▶ [Task requirements] Repeat the data verbatim.

### Entries supplied ###

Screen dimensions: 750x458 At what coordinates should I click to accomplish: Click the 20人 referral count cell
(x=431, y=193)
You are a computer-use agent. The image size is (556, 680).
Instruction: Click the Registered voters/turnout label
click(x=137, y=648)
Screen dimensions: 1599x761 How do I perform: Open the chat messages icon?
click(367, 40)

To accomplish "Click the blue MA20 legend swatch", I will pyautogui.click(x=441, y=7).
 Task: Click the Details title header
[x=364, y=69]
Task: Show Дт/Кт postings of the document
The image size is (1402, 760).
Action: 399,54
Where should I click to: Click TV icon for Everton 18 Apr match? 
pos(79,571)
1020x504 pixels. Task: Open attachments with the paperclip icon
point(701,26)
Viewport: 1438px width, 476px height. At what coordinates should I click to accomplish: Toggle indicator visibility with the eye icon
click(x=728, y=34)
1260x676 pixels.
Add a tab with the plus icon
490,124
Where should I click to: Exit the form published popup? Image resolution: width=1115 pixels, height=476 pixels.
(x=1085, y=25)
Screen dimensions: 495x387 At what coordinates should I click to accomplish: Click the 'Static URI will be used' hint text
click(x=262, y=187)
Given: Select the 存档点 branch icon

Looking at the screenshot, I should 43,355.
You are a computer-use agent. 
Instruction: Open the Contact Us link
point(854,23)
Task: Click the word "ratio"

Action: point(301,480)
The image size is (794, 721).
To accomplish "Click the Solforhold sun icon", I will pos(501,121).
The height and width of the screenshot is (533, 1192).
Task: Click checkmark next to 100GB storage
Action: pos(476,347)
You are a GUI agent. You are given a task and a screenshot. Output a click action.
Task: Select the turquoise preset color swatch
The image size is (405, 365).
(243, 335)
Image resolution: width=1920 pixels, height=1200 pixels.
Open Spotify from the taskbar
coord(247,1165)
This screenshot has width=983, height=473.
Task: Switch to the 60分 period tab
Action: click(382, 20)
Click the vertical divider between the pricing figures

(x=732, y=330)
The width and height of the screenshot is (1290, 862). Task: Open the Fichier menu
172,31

###

▶ [Result below]
Screen dimensions: 750x458 At what coordinates should I click to accomplish: Click the 20人 referral count cell
(x=431, y=193)
You are a computer-use agent. The image size is (556, 680).
Instruction: Click the Registered voters/turnout label
click(x=137, y=648)
Screen dimensions: 1599x761 How do I perform: Open the chat messages icon?
click(367, 40)

To accomplish "Click the blue MA20 legend swatch", I will pyautogui.click(x=441, y=7).
 Task: Click the Details title header
[x=364, y=69]
Task: Show Дт/Кт postings of the document
The image size is (1402, 760).
Action: 399,54
Where should I click to: Click TV icon for Everton 18 Apr match? 
pos(79,571)
1020x504 pixels. Task: Open attachments with the paperclip icon
point(701,26)
Viewport: 1438px width, 476px height. At what coordinates should I click to accomplish: Toggle indicator visibility with the eye icon
click(x=728, y=34)
1260x676 pixels.
Add a tab with the plus icon
490,124
Where should I click to: Exit the form published popup? Image resolution: width=1115 pixels, height=476 pixels.
(x=1085, y=25)
Screen dimensions: 495x387 At what coordinates should I click to accomplish: Click the 'Static URI will be used' hint text
click(x=262, y=187)
Given: Select the 存档点 branch icon

Looking at the screenshot, I should 43,355.
You are a computer-use agent. 
Instruction: Open the Contact Us link
point(854,23)
Task: Click the word "ratio"

Action: point(301,480)
The image size is (794, 721).
To accomplish "Click the Solforhold sun icon", I will pos(501,121).
The height and width of the screenshot is (533, 1192).
Task: Click checkmark next to 100GB storage
Action: pos(476,347)
You are a GUI agent. You are given a task and a screenshot. Output a click action.
Task: Select the turquoise preset color swatch
The image size is (405, 365).
(243, 335)
Image resolution: width=1920 pixels, height=1200 pixels.
Open Spotify from the taskbar
coord(247,1165)
This screenshot has width=983, height=473.
Task: Switch to the 60分 period tab
Action: click(382, 20)
Click the vertical divider between the pricing figures

(x=732, y=330)
The width and height of the screenshot is (1290, 862). Task: Open the Fichier menu
172,31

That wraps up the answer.